The bearded courtier's mouth flattened.

"Your Majesty," he said, "if you will not send soldiers, at least send an edict. Name Yong'an 'under observation.' Warn our border people that anyone dealing with their law-houses does so at their own risk. Gossip alone could be a leash."

Ren fought the urge to step between the words and the throne.

The Emperor looked east again, toward a sky that held no visible city.

"Ren Kanyu," he said. "Has Yong'an harmed our people?"

"No, Your Majesty," Ren said. "They've weighed fish, settled quarrels, and kept Zhang's patrols honest at two ferry crossings."

"Have they sworn by Xia?" the Emperor asked.

"No," Ren said. "They swear by their Road. And by their own sore backs."

"Then," the Emperor said, "they are not yet ours to bless or curse."

He turned, robe whispering.

"This is my decree," he said, voice carrying like a careful blade. "Xia will not march on Yong'an. We will not call them rebel. We will not call them ally. Our border generals will defend our villages, not other men's pride."

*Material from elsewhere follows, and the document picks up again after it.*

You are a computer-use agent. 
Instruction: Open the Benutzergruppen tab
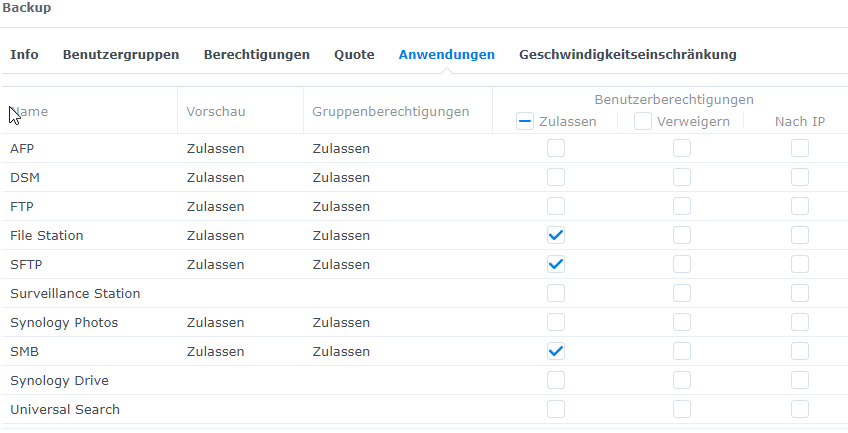point(121,54)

Murmurs rose, shocked, approving, outraged, depending on which pocket they came from.

The bearded courtier tried again. "But, Your Majesty—"

The Emperor lifted a hand. The hall obeyed.

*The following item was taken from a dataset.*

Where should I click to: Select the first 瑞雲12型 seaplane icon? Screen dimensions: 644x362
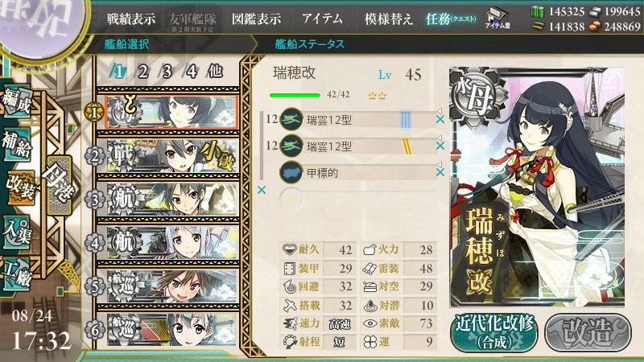coord(291,119)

"We will, however," he went on, "watch. Closely. I want a list of every town where their so-called Road has put down a foot on our side. I want to know which of our merchants pay their scales, which of our petty lords curse their tablets, which of our officers drink in halls that bear their sparrow."

His gaze fell back to Ren.

"You will send me those names," he said.

Ren bowed. "Yes, Your Majesty."

"And Ren Kanyu," the Emperor added, softer. "If you discover that their law gives my people bread where mine has given them hunger, you will tell me that too."

Ren's breath stopped for a beat.

"Yes, Your Majesty," he said.

The Emperor flicked a hand in dismissal.

When Ren backed out of the hall, the roofs still felt wrong under his feet. But the stone, just for a moment, had seemed willing to listen.